In any case, on New Year’s Eve, we were cooking and not doing much else, as we tend to prefer to stay in versus going out. We had planned our dinner and got it in the oven. Then, I realized that if our dinner had to have 4+ hours of oven time, I probably wasn’t going to bake a dessert. So, I went the no-bake route.
I gave Quinn a choice of dessert ideas, and he chose tiramisu. I couldn’t have agreed more. I merged a few recipe ideas and made this amazingly simple and amazingly delicious tiramisu.

This is a bit different from the traditional idea of tiramisu in a few ways. First of all, I didn’t use any coffee in it. I’m not a big fan of coffee, but I do like coffee liqueur. I debated a combination of coffee and liqueur, but I ultimately went all liqueur. You can certainly use coffee or a combination if you prefer.
The next difference is the absence of ladyfingers. Granted, I had every intention of using ladyfingers, but there were none to be found in the neighborhood. Pound cake it is! I used a standard 1-pound frozen pound cake cut into small pieces. I know it’s been done before, but I’d never tried it myself. I must say it worked very well.

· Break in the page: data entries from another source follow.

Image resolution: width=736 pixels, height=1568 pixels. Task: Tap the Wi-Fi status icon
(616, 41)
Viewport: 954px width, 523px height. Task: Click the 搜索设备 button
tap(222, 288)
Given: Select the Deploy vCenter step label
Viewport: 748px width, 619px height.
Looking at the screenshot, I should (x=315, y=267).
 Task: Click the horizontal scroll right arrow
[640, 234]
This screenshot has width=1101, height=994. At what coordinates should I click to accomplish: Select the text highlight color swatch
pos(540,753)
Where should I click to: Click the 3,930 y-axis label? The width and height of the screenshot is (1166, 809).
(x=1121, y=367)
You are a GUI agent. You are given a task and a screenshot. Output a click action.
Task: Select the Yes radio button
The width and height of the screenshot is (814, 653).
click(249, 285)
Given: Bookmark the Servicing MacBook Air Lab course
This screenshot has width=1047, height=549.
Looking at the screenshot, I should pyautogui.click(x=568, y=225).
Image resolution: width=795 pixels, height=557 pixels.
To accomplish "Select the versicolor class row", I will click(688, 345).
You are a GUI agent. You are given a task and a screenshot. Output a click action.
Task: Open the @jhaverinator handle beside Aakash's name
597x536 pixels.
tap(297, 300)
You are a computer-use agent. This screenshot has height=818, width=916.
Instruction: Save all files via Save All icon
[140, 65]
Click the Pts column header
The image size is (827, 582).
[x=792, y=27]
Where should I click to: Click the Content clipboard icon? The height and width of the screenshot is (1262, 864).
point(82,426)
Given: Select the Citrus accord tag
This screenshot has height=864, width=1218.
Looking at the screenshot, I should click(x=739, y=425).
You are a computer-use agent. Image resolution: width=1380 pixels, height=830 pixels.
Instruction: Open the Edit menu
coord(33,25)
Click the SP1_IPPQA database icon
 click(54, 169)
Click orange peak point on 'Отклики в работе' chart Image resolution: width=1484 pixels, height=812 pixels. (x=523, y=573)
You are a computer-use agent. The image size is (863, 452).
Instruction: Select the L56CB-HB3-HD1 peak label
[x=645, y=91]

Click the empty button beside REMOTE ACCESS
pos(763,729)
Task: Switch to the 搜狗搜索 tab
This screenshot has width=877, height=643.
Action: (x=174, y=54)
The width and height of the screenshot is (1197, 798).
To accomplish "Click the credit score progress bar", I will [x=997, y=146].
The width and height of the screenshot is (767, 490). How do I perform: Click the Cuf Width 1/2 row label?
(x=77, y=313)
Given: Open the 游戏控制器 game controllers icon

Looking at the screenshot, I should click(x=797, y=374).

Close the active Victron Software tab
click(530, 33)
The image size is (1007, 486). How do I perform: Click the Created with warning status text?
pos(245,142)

The filling is a bit of a departure, as well. Cream cheese instead of masarpone, and a generous helping of chocolate chips. Again, it was different than any tiramisu I’ve made, but it all worked beautifully.
We really loved this dessert. Not only is it so very good, it was assembled and chilling in the refrigerator in about 20 minutes. It’s an incredible return for the amount of effort involved.